(Screen-element location records)
%%

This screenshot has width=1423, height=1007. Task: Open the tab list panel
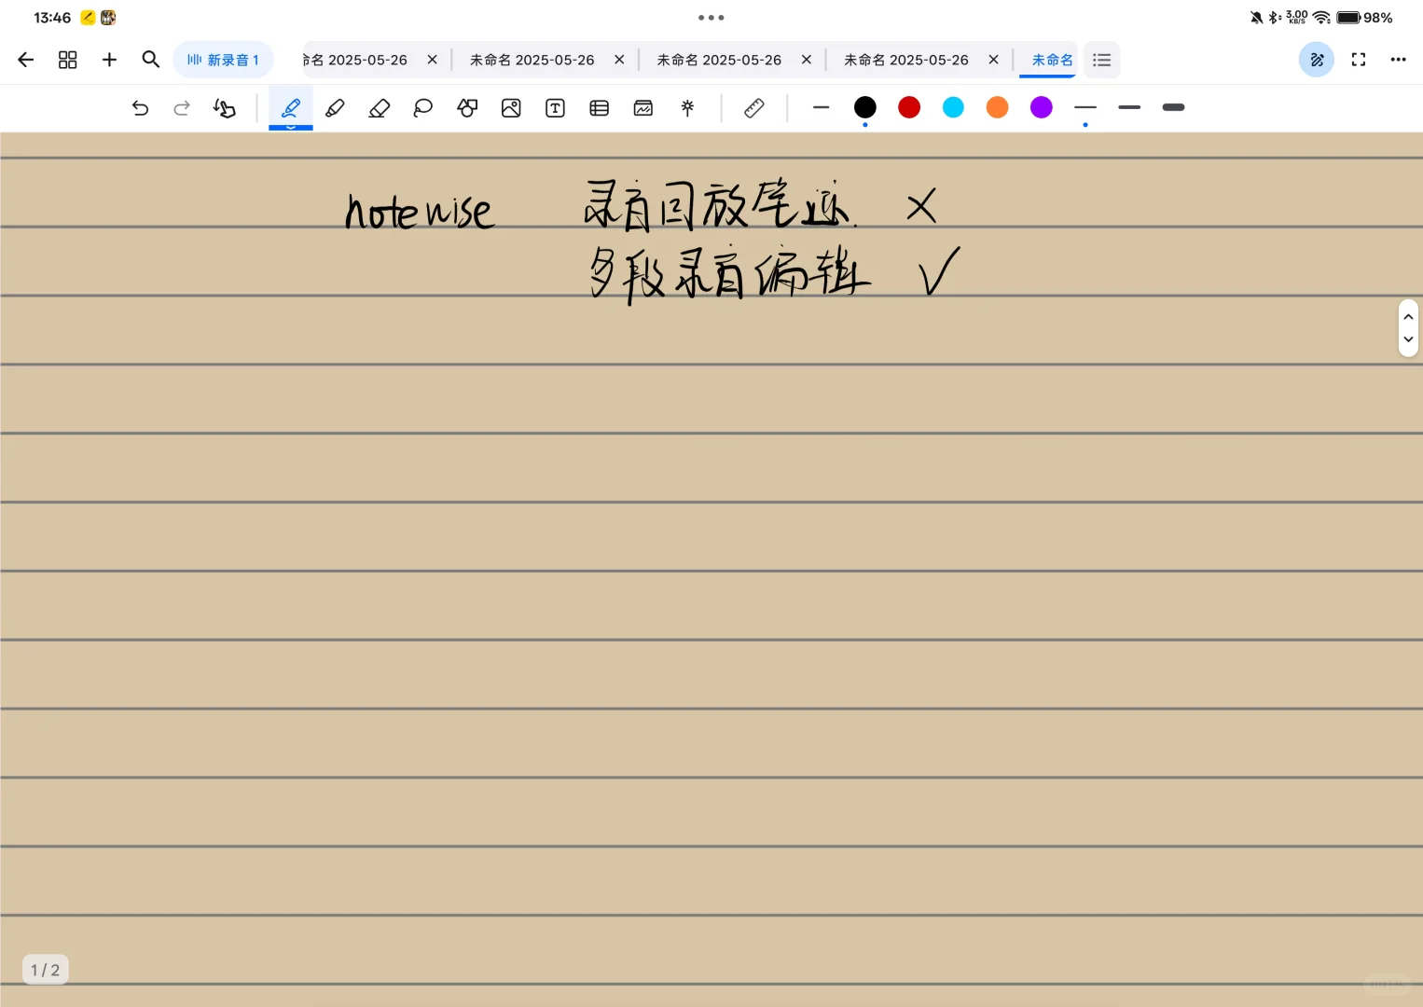(1101, 59)
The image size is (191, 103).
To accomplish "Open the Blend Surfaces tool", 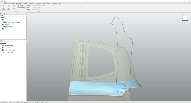I will (21, 7).
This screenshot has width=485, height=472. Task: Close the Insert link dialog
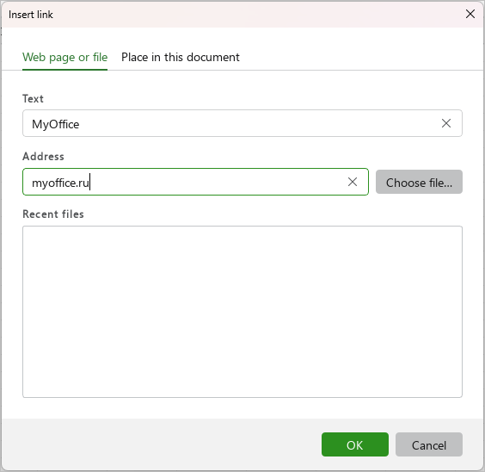pyautogui.click(x=470, y=14)
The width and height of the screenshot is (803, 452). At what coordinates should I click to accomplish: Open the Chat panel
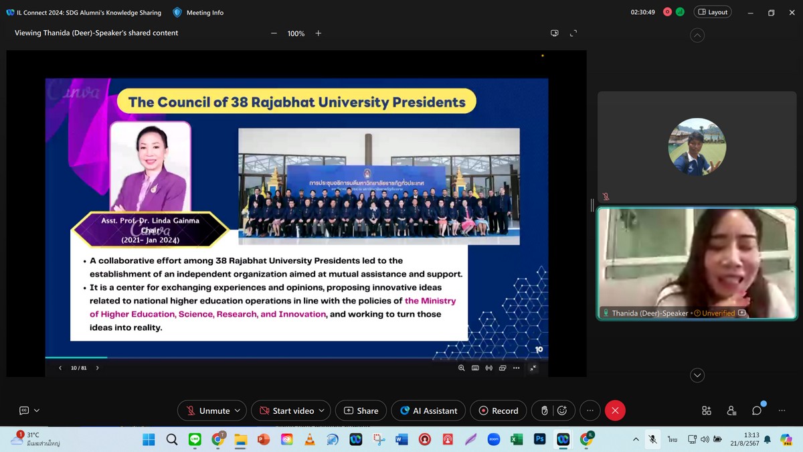pos(756,410)
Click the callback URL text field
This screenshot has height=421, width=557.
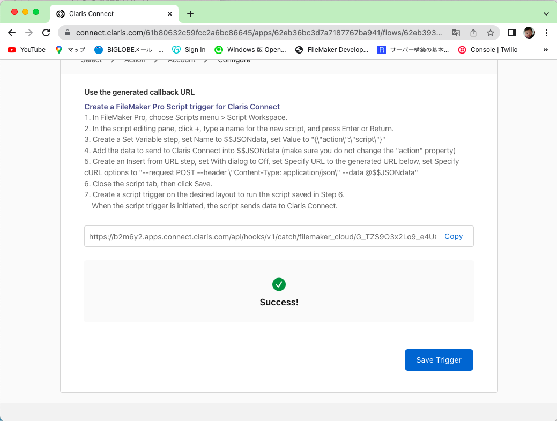[x=263, y=236]
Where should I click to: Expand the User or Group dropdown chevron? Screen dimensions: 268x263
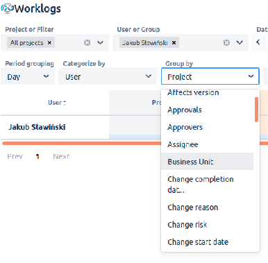point(240,43)
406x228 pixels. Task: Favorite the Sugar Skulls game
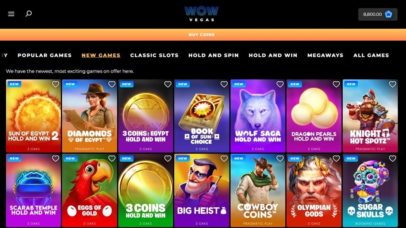[393, 158]
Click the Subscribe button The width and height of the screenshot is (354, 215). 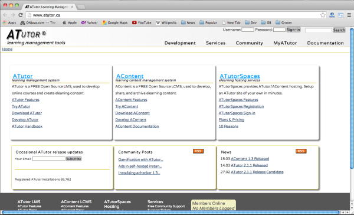point(74,159)
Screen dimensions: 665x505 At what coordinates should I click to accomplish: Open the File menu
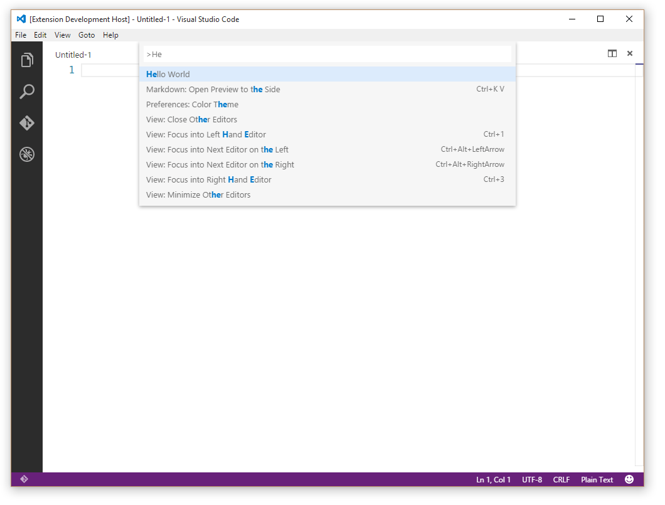click(x=21, y=35)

%%

Copy out the records from the line containing "This screenshot has width=485, height=472." through the line containing "pos(756,410)", both lines included. Leave the pictures out of your copy.

* _The completed task_
This screenshot has width=485, height=472. Task: Close the Insert link dialog
pyautogui.click(x=470, y=14)
The width and height of the screenshot is (803, 452). At what coordinates should I click to accomplish: Open the Chat panel
pos(756,410)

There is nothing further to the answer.